┌─ EXTRACT TO READ

Having that mindset has changed everything. Being so open and so willing to listen and so welcoming makes this type of work much easier and my life much less stressful. I have let go of the need for “others” to meet me on my level, with my intelligence or education or vocabulary or world view. Now, don’t get me wrong, if I find me and this person have literally nothing in common aside from our initial interaction or if they rub me the wrong way, I will move on. Not in an obvious way, not in a hurtful or pejorative manner, but in such a way as they felt heard, even if for a short time. I move on in a way that helps me stay in a positive space, and lets that person feel valued.
Please know that I am still learning how to be the pilgrim. So far, I am much more open to meaningless interactions with people I may never see again, talking about things of which I have no real interest. I am much more willing to engage with someone who I see as “other” than myself. I am more open to making space for that person, and to even share a space if that is warranted. Hell, I even handed out granola bars to the beggars at the stop signs. That was a first. I find myself not threatened by anyone who may consider me the “other” and not diminished when I see someone else as the “other”. I am working to be less judgmental, which has always been a thing with me. I am working to be more patient and willing to engage, rather than be so dismissive.

└─
┌─ DATA EXCERPTS

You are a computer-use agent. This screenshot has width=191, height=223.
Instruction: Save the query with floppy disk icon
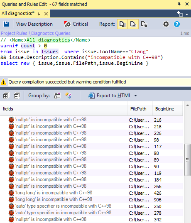[x=6, y=24]
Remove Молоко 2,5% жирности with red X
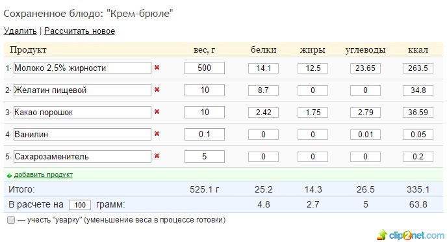 (157, 68)
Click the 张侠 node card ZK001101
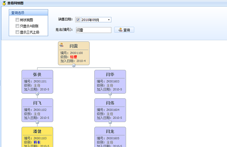Screen dimensions: 227x147 [x=37, y=82]
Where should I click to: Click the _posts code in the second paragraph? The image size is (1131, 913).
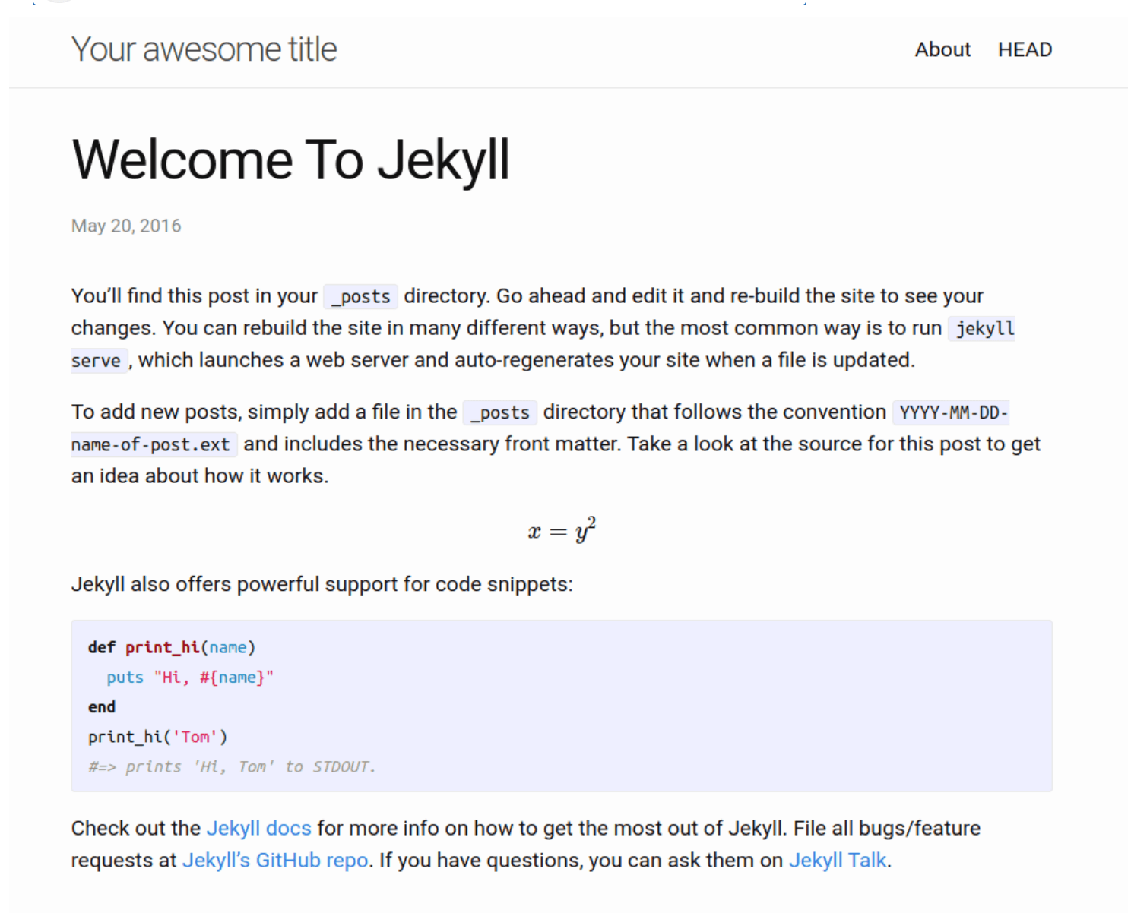click(499, 412)
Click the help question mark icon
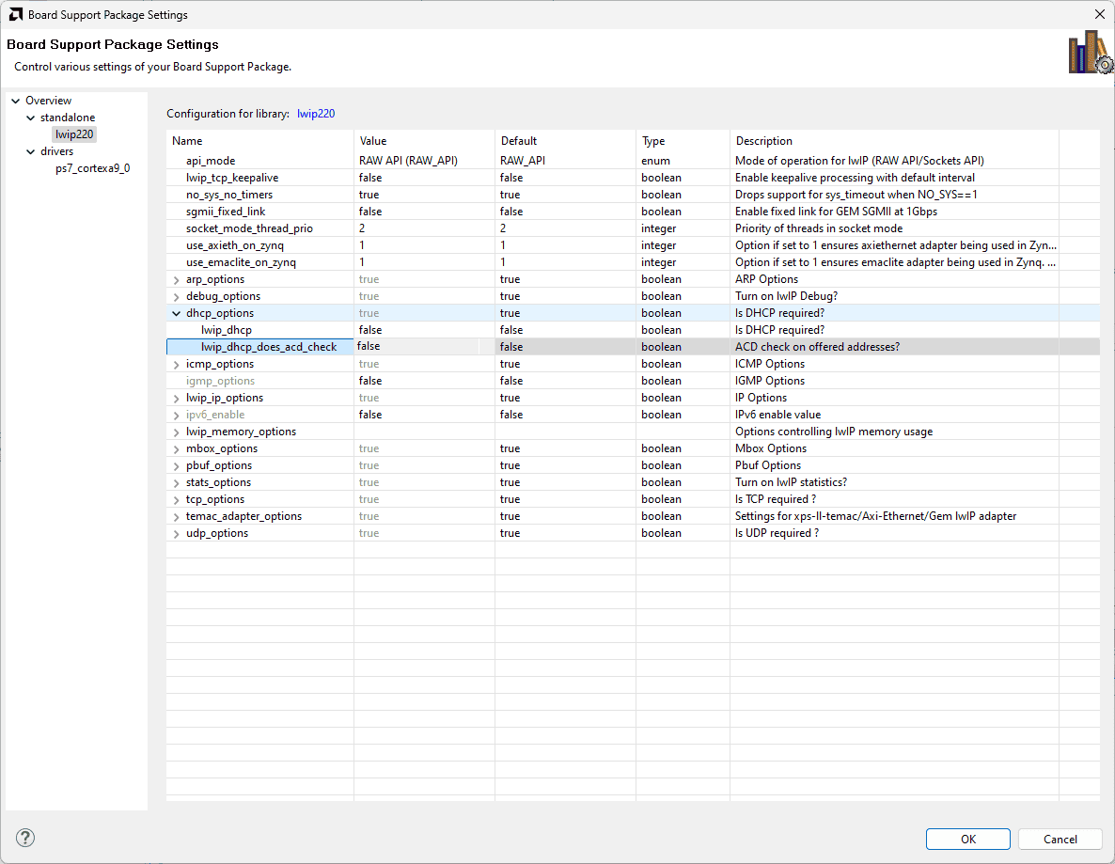 (25, 838)
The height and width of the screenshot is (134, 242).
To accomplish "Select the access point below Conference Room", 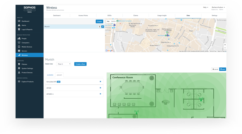I will pos(136,112).
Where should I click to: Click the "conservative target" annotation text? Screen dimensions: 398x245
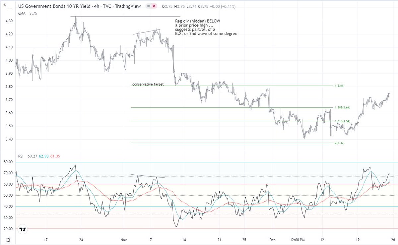click(148, 84)
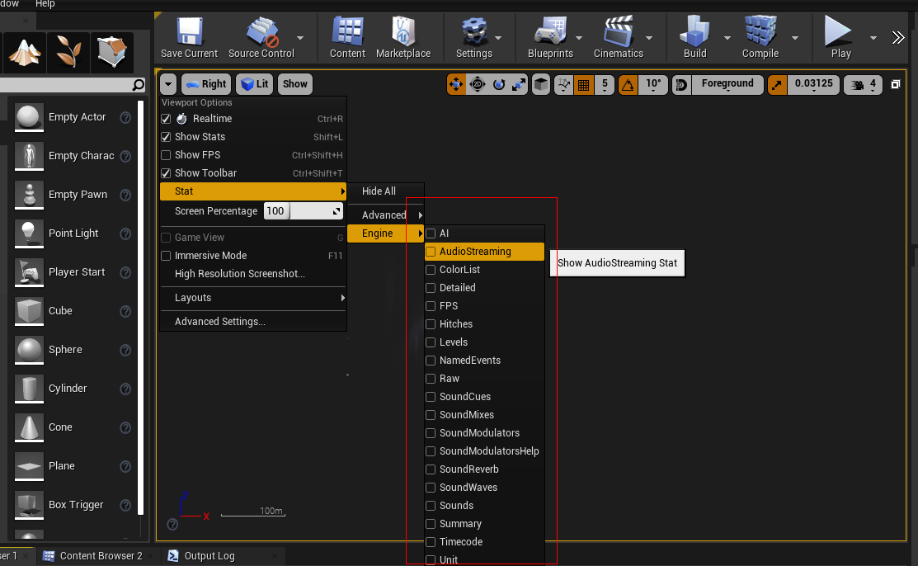
Task: Open the Lit view mode dropdown
Action: (x=253, y=83)
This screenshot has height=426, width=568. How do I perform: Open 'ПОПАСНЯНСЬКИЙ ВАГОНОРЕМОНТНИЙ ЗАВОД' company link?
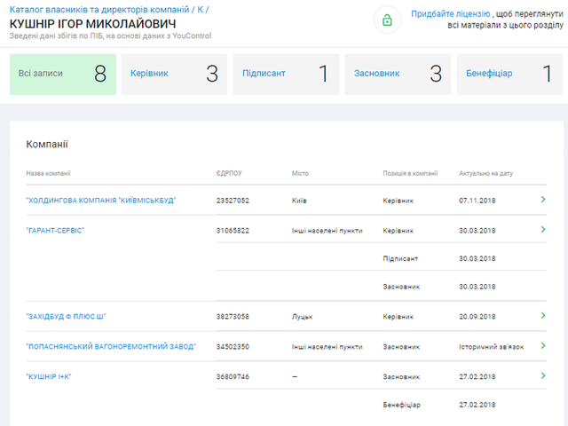tap(111, 346)
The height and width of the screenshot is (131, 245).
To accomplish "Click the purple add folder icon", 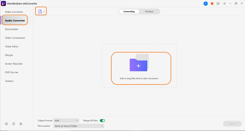I will pyautogui.click(x=138, y=65).
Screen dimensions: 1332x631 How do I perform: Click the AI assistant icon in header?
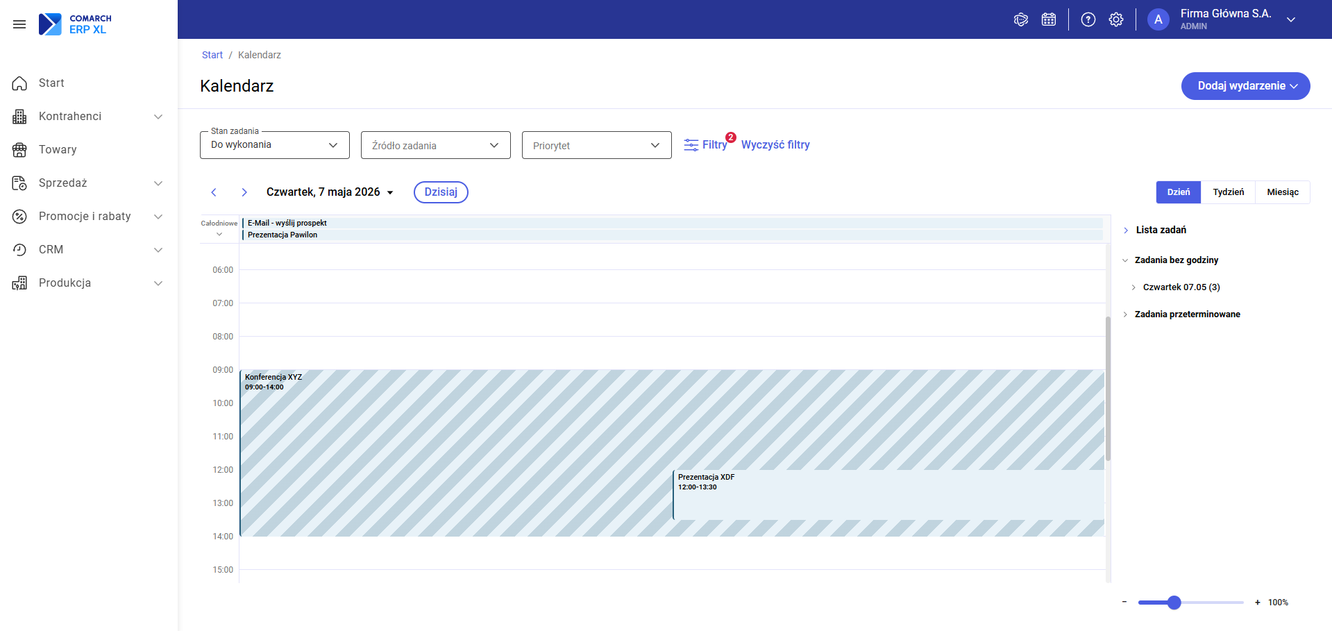(1021, 19)
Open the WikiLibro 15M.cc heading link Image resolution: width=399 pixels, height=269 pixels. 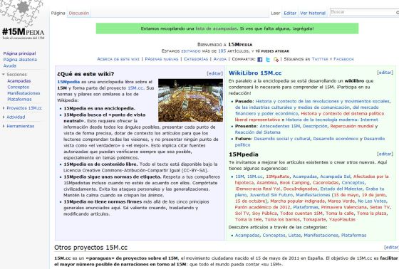255,73
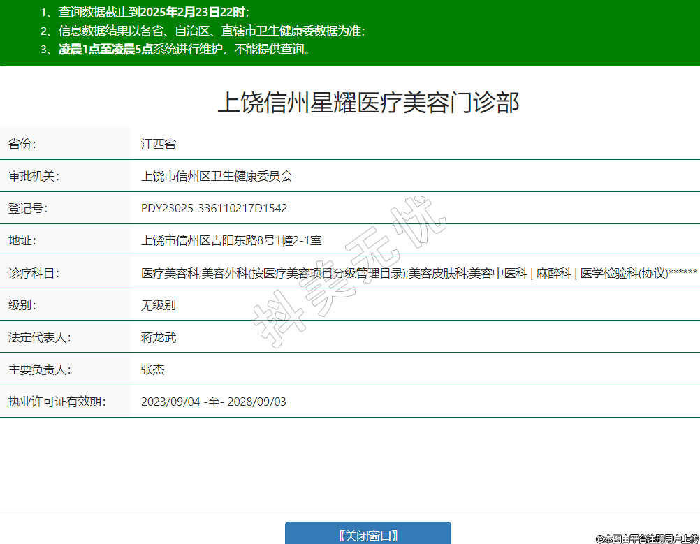Click the 本图由平台注册用户上传 copyright text
The image size is (700, 544).
pyautogui.click(x=647, y=538)
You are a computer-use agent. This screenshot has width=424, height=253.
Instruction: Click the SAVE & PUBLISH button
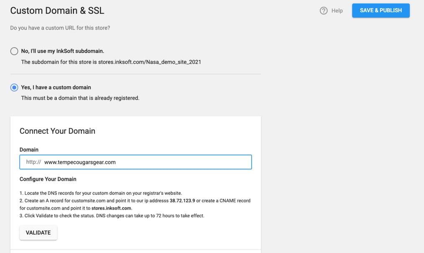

└─

• _DESCRIPTION OF THE TASK_: Write out the entire passage about learning to be open toward others, word for word. The material above is not required for this task.

• _EXERCISE OUTPUT_:
Having that mindset has changed everything. Being so open and so willing to listen and so welcoming makes this type of work much easier and my life much less stressful. I have let go of the need for “others” to meet me on my level, with my intelligence or education or vocabulary or world view. Now, don’t get me wrong, if I find me and this person have literally nothing in common aside from our initial interaction or if they rub me the wrong way, I will move on. Not in an obvious way, not in a hurtful or pejorative manner, but in such a way as they felt heard, even if for a short time. I move on in a way that helps me stay in a positive space, and lets that person feel valued.
Please know that I am still learning how to be the pilgrim. So far, I am much more open to meaningless interactions with people I may never see again, talking about things of which I have no real interest. I am much more willing to engage with someone who I see as “other” than myself. I am more open to making space for that person, and to even share a space if that is warranted. Hell, I even handed out granola bars to the beggars at the stop signs. That was a first. I find myself not threatened by anyone who may consider me the “other” and not diminished when I see someone else as the “other”. I am working to be less judgmental, which has always been a thing with me. I am working to be more patient and willing to engage, rather than be so dismissive.